Summarize the passage below on Indiana's top legal news of 2017 in two sentences.

** start of Source passage **

Experts including former Indiana Chief Justice Randall Shepard have sounded alarms for years about a looming crisis in legal education. The crisis hit home — hard — in Indiana in 2017.

The closing of 4-year-old Indiana Tech Law School in Fort Wayne, and the revelation that 138-year-old Valparaiso University Law School faced an uncertain future, made law school troubles the top legal news story of 2017, as determined by the staff of Indiana Lawyer.

While the fate of two Indiana law schools was the runaway choice for the year’s top news, many of the rest of the year’s top stories were close in staff balloting. Big news from federal and state courts as well as significant developments in the legal community and legislature were among IL’s top legal news stories of 2017.

Here are the Top 10 IL legal news stories for 2017, as well as those stories our staff singled out as worthy of inclusion in this Year in Review edition.

** end of Source passage **
** start of Extracted information **

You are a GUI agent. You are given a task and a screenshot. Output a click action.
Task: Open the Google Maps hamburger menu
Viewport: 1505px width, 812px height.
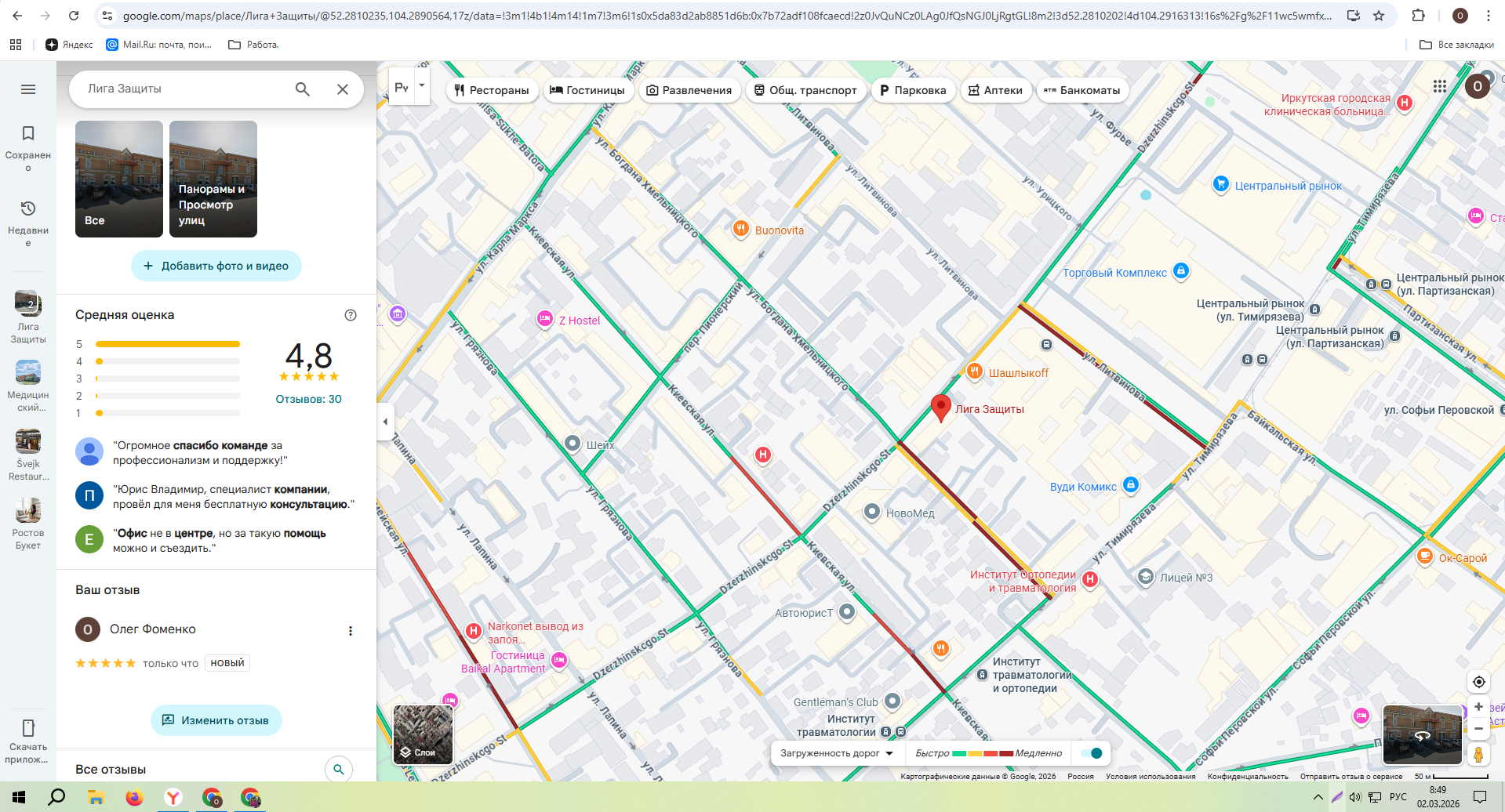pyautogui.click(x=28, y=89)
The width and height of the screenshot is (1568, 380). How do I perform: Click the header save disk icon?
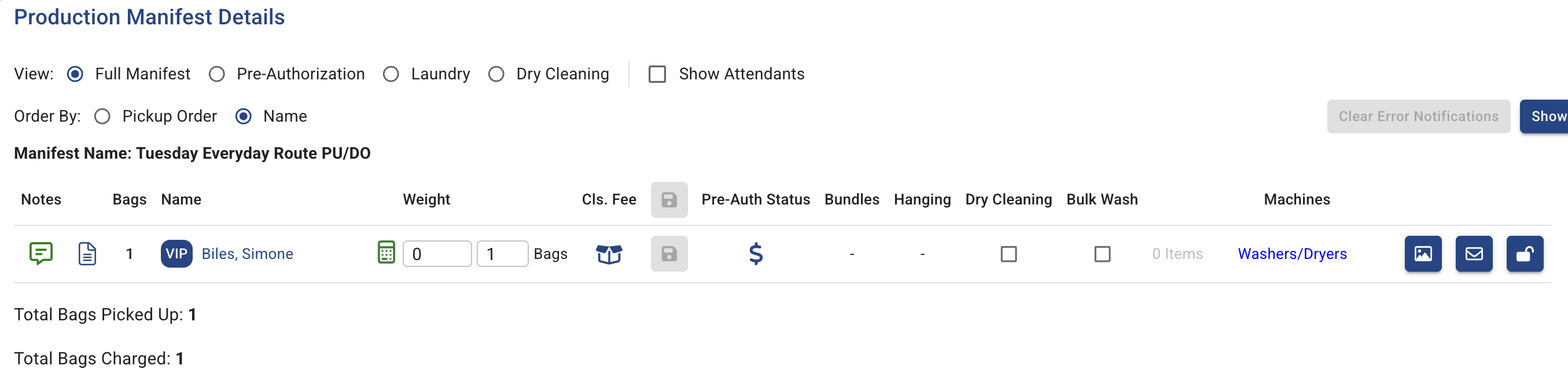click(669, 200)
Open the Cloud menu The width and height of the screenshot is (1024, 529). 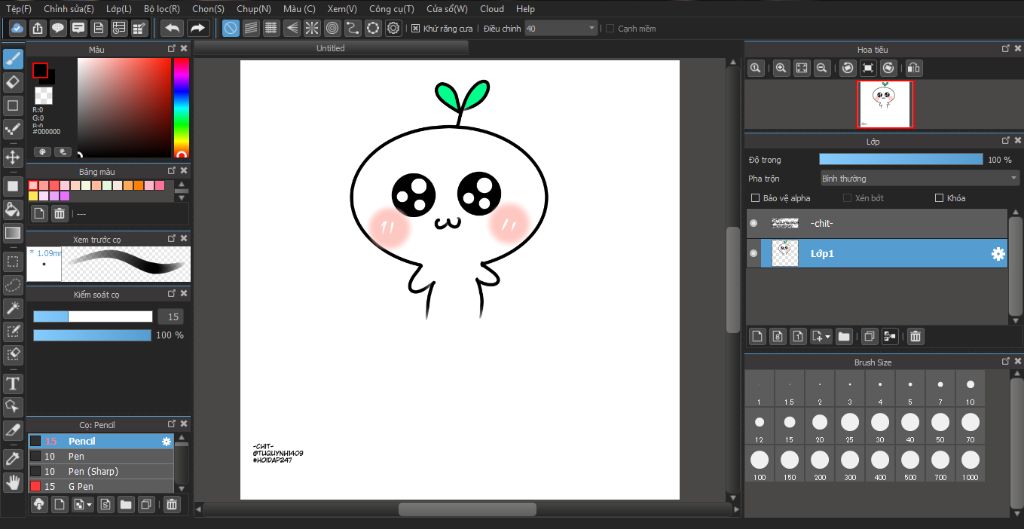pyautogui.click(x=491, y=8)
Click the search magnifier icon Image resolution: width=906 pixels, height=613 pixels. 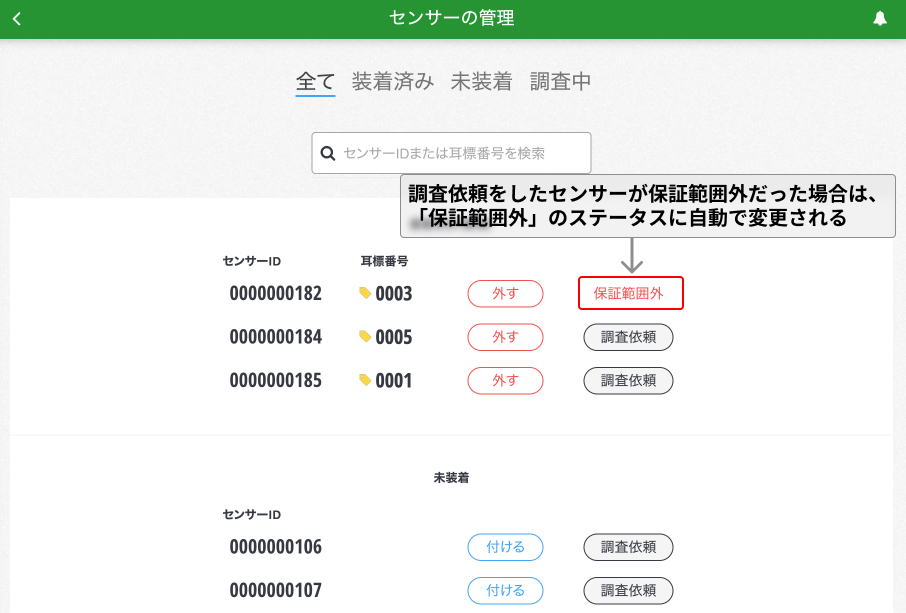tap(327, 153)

** end of Extracted information **

**Task solution**
Indiana Lawyer staff chose the troubles of two law schools as the top legal news story of 2017: the closing of Indiana Tech Law School in Fort Wayne and the uncertain future of Valparaiso University Law School. This was the crisis in legal education that experts, including former Indiana Chief Justice Randall Shepard, had warned of for years, while the year's other top stories came from federal and state courts, the legal community, and the legislature and were close in staff balloting.